Now on the face of it, that's a pretty astounding claim. Luckily Ms. Geller sources this claim- it's the blog "Yid With Lid:Exploring Themes of Political Relativity" where we first find mention of "Arab World Studies Notebook", the book that generated YWL's alarming headline "Mayflower MUSLIMS???What Obama's Proposed Intelligence Chief is Teaching Your Children". Now to be fair, the article raises legitimate concerns about balance, propaganda, blah blah in "Arab World Studies Notebook" but I don't care right now. I'm on the hunt for these "Mayflower Muslims" because now I'm fascinated. Finally we learn that the Textbook League (and you can just guess how fair and balanced they are) did a "review" of "AWSN" and Willam J. Bennetta found an...
"....article [in the Notebook] in which Shabbas and someone called Abdallah Hakim Quick disclose that Muslims reached the New World in pre-Columbian times and spread throughout the Caribbean, Central America, South America and even Canada. By the time when Columbus arrived, it seems, the New World was fairly crawling with Muslims -- and English explorers met "Iroquois and Algonquin chiefs with names like Abdul-Rahim and Abdallah Ibn Malik." Do Quick and Shabbas cite any sources to support such claims? No, they don't. They don't even tell the names of the English explorers, let alone the titles and dates of the documents in which those explorers reported their encounters with Amerindian Muslims."
Now we're getting somewhere! Or are we? YWL provides a link to the five year old email "review" of "AWSN". Sigh. It's about what you'd expect with Bennetta furiously accusing the book of being too Arab-y. And he doesn't like Thomas Cleary (who it's clear he's never heard of). But do I take Bennetta at his word that Shabbas and Quick provide no sources for this strange claim? I know, I'll Google the quoted sentence!
And that's when the right-wing noise machine shows itself to be Johnny One-Note. American Thinker, Free Republic, Debbie Schlussel, Eagle Forum, on and on. All repeating this same nonsensical claim! All using almost identical language to suggest that Freeman was 2 dum 2 B Chairman of the National Intelligence Council on account of Indians ain't Muslims (er...well, you know what I mean?). And obviously, all relying on this 5 year old email "review" by the Textbook League's William Bennetta!

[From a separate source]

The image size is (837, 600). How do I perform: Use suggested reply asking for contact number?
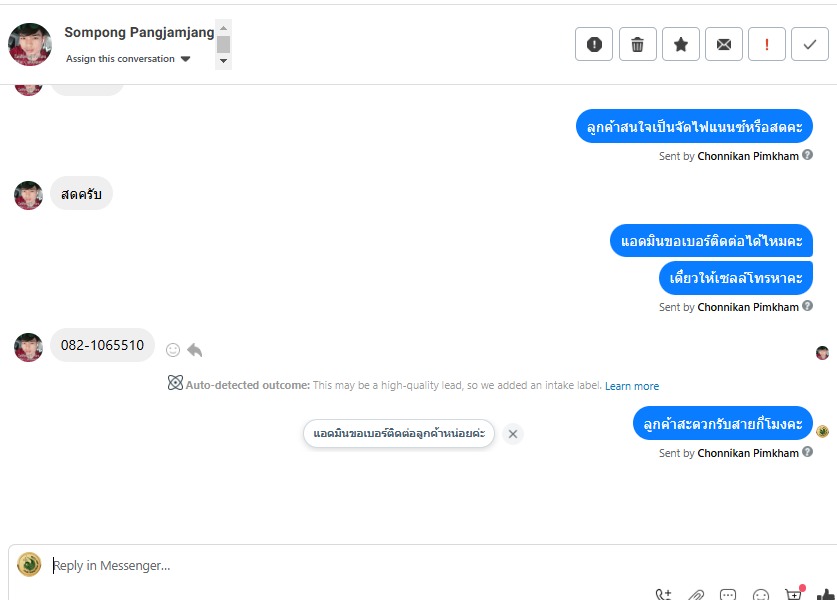coord(399,433)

But is any of this "Mayflower Muslims" stuff true? I don't have a copy of "AWSN" in front of me. And when this many wingers are jumping on something you just know there's got to be something bogus going on, right? Thank you Google, again. I have no idea what or where this website is but they appear to have the original article by Shabbas and Quick for handy perusing. It certainly looks like the article Bennetta disparages (and I hasten to add that I make no defense of anything in the article) except...they cite a source.
In 1920, American historian and linguist Leo Weiner(sic) of Harvard University wrote a controversial but well documented work entitled Africa and the Discovery of America, in which he provided evidence that Columbus was well aware of the Manding presence and that the West African Muslims had not only spread throughout the Caribbean, Central and South America, but that they had reached Canada and were trading and intermarrying with the eastern woodland Iroquois and Algonquin nations.Much later, early English explorers were to meet Iroquois and Algonquin chiefs with names like Abdul-Rahim and Abdallah Ibn Malik.
Didn't I read that book? No, I'm thinking of Howard Waldrop's "Them Bones"...So maybe this sentence, citing a source and all, didn't make it into the actual book? I do not know. OK, so who's Leo Wiener and what's this "Africa and the Discovery of America"? Well, Leo Wiener has a Wikipedia entry that points out he was (just as Shabbas and Quick noted) a Harvard linguist and historian, translator of Tolstoy (!) and father of Norbert Wiener (!!), the "father" of cybernetics. All of a sudden the shrieky ambience of Atlas Shrugs seems far, far away...Well, what about "Africa and the Discovery of America"? I don't know. The 1922 New York Times review of Volume 2 can be found in PDF format here, Google's digitized version of Volume 3 can be found here, there's more out there (and not too hard to find) but I'm not going to bother reading it right now. I'm not a linguist, I'm not competent to judge Wiener's work. The point is, a more than competent scholar wrote three volumes positing that Africans, Muslims, had come to these Americas before 1492; at some point some other Muslims made use of some of his work in a little article that in turn became part of an "Arab World Studies Notebook". And God help us all, that then becomes the battle cry ("Mayflower MUSLIMS!!!") of a group of anti-intellectual neo-totalitarians that are so assured of the "rightness" of their world view that they can't even be bothered to use a smidgen of effort to see if maybe, just maybe, it's not so simple as they think.